* _Aufgabe 1_: Zähle alle Risiken auf, die der Text zu ChatGPT als Therapeut unter „Wo Risiken entstehen“ anführt.
* _Aufgabe 2_: Warum ist empathisch klingende Sprache laut dem Text zu ChatGPT als Therapeut noch keine therapeutische Unterstützung? Antworte in ein bis drei Sätzen.
* _Aufgabe 3_: Schreibe den Text zu ChatGPT als Therapeut im Anschluss an seinen letzten Satz weiter.

* _Text zur Analyse_:
○ ○ ○

Alera Start

KI Therapie Risiken

ChatGPT als Therapeut: Die wichtigsten Risiken

Ein Chatbot kann empathisch klingen. Das macht ihn noch nicht zu therapeutischer Unterstützung.

Wichtig

Wenn du dich akut in einer Krise befindest oder daran denkst, dir etwas anzutun, wende dich bitte sofort an den Notruf, eine Krisenhotline oder eine vertraute Person. KI kann in solchen Situationen keine professionelle Hilfe ersetzen.

Empathie ist nicht dasselbe wie Versorgung

ChatGPT kann warme, bestätigende und verständnisvolle Sprache erzeugen. In belastenden Momenten kann sich das wichtig anfühlen.

Therapie besteht aber nicht nur aus Tonalität. Sie braucht Grenzen, fachliche Einschätzung, Risikoerkennung und Verantwortung gegenüber der hilfesuchenden Person.

Wo Risiken entstehen

  • Der Bot kann problematischen Annahmen zu leicht zustimmen.
  • Er kann übersehen, wann menschliche Hilfe nötig ist.
  • Er kann Nutzer:innen in langen Gesprächsschleifen halten.
  • Er kann keine professionelle Verantwortung oder Krisenversorgung übernehmen.

○ ○ ○

* _Extrahierte Einträge_:
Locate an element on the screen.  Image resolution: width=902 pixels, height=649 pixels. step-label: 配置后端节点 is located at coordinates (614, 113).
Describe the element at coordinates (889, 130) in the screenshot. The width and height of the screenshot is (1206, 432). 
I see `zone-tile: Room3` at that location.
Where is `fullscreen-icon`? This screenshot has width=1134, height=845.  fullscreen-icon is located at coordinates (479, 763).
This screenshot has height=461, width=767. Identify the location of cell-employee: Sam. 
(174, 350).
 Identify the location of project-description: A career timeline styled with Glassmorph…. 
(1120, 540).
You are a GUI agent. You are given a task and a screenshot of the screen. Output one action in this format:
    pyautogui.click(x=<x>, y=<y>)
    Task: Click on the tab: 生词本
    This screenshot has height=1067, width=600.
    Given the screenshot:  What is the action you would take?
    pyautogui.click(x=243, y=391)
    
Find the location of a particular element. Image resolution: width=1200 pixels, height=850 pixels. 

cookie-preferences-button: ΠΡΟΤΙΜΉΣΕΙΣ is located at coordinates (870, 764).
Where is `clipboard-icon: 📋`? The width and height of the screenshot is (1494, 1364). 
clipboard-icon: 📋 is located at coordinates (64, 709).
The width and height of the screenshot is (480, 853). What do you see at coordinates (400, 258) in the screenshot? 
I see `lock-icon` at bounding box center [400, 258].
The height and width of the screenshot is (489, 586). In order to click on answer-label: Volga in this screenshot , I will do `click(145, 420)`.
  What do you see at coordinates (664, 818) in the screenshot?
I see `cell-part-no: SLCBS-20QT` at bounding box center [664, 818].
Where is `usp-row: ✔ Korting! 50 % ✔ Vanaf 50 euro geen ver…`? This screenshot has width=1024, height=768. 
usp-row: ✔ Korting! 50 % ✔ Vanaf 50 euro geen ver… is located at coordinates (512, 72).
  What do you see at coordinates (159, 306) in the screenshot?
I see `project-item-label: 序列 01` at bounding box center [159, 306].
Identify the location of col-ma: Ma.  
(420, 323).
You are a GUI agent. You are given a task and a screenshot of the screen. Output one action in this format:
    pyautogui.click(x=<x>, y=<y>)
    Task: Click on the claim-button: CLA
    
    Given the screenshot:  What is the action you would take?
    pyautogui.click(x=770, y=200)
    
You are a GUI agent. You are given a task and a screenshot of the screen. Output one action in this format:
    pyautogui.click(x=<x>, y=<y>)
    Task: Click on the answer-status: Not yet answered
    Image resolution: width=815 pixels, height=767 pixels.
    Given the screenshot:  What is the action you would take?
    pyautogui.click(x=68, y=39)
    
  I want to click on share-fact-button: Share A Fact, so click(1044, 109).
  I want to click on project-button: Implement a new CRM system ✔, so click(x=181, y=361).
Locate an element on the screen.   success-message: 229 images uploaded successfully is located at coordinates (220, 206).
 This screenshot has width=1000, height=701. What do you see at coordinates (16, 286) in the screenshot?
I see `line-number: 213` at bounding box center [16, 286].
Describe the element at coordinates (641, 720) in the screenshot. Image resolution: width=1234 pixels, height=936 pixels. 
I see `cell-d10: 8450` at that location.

○ ○ ○

* _Antwortfeld 1_:
- Der Bot kann problematischen Annahmen zu leicht zustimmen.
- Er kann übersehen, wann menschliche Hilfe nötig ist.
- Er kann Nutzer:innen in langen Gesprächsschleifen halten.
- Er kann keine professionelle Verantwortung oder Krisenversorgung übernehmen.

* _Antwortfeld 2_: Therapie besteht nicht nur aus Tonalität. Sie braucht außerdem Grenzen, fachliche Einschätzung, Risikoerkennung und Verantwortung gegenüber der hilfesuchenden Person.

* _Antwortfeld 3_:
Eine sinnvollere Einordnung

KI kann Teil unterstützender Produkte sein, wenn das Produkt für mentale Gesundheit gestaltet ist, Grenzen klar macht und bei ernsten Situationen den Weg zu menschlicher Hilfe unterstützt.

Häufige Fragen

Kann man ChatGPT als Therapeut nutzen?

ChatGPT sollte nicht als Therapeut genutzt werden. Es kann beim Reflektieren helfen, ersetzt aber keine professionelle Unterstützung.

Was unterscheidet eine Mental-Health-App?

Eine Mental-Health-App sollte strukturierte Abläufe, Sicherheitsgrenzen, Check-ins, Übungen und klare Hinweise für Krisen oder klinische Situationen enthalten.

Wichtige Einordnung

Alera ersetzt keine Psychotherapie, medizinische Diagnose, Behandlung oder Notfallhilfe. Bei akuter Gefahr wende dich bitte an lokale Notruf- oder Krisendienste.